Я взгромоздилась обоими коленями на подоконник. Осторожно встала, упершись ладонями в края оконного проёма. Пошире распахнула створки. Нежный ветерок с улицы шевелил складки моего платья, кружево рубашки, отдельные прядки волос, выбившиеся из причёски на висках. Я физически ощущала, как лёгкие короткие струйки воздуха проскальзывали по моему лицу, шее, кистям рук. Они завлекали, заигрывали, звали с собой – окунуться в поток ночного ветра.

«Извините, ребята, не сейчас», – мысленно отказала я им.

Гораздо актуальнее был для меня вопрос, выдержит ли мешок из костей и мяса, которым я временно распоряжаюсь, прыжок на мягкую почву с пятиметровой высоты. С одной стороны, расстояние небольшое, а посадка предполагается на область ухоженного газончика. С другой – ни одной нормальной физической тренировки за все семнадцать лет жизни тела. Когда она бегала в последний раз? В двенадцать лет, от собаки? Что, приличной девушке пристало быть изнеженной и слабой? Так принято в высшем обществе?… Хм, где она этого начиталась…

Всё ясно, с мадемуазель де Мюссе тоже придётся провести воспитательную работу. Если мы с ней сейчас выживем, конечно.

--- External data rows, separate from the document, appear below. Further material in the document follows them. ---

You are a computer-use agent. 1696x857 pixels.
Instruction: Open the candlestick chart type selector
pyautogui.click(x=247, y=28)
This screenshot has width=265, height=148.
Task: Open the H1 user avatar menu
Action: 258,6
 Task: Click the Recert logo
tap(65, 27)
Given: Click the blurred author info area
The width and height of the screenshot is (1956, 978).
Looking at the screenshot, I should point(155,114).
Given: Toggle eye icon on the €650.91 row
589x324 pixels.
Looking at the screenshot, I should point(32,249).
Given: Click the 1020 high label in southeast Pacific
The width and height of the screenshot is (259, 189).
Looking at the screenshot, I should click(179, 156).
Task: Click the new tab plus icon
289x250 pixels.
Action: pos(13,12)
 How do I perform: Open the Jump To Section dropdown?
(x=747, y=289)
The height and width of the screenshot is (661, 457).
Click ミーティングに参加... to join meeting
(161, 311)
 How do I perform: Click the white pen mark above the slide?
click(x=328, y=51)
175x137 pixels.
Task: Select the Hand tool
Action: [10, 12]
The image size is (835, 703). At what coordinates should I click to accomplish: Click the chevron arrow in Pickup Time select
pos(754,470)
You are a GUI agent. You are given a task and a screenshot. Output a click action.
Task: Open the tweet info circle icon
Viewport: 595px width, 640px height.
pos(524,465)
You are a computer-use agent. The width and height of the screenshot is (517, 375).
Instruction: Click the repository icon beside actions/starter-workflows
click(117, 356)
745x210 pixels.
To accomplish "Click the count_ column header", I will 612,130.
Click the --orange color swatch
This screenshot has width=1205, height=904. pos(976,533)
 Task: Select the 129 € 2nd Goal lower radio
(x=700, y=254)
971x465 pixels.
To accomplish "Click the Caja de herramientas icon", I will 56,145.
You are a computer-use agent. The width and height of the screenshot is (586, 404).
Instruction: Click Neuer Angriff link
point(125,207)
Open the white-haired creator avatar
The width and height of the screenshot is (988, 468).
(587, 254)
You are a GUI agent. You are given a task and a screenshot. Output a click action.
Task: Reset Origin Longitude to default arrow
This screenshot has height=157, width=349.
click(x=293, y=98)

…Как странно: ворочать этот громоздкий ком плоти и знать, что на данном этапе я и он – одно и то же. Он – в чём-то и есть я. И если сломается он, я испытаю весьма существенный дискомфорт, пока не покину его вовсе…

Нужно быть осторожной. И собранной. С минуту я красуюсь в оконном проёме, изображая собственный портрет в полный рост. А затем перехожу к активным действиям. Пытаюсь сгруппироваться. Конечности полусогнуты, подбородок прижат к груди. С силой отталкиваюсь от опоры и взмываю в воздух.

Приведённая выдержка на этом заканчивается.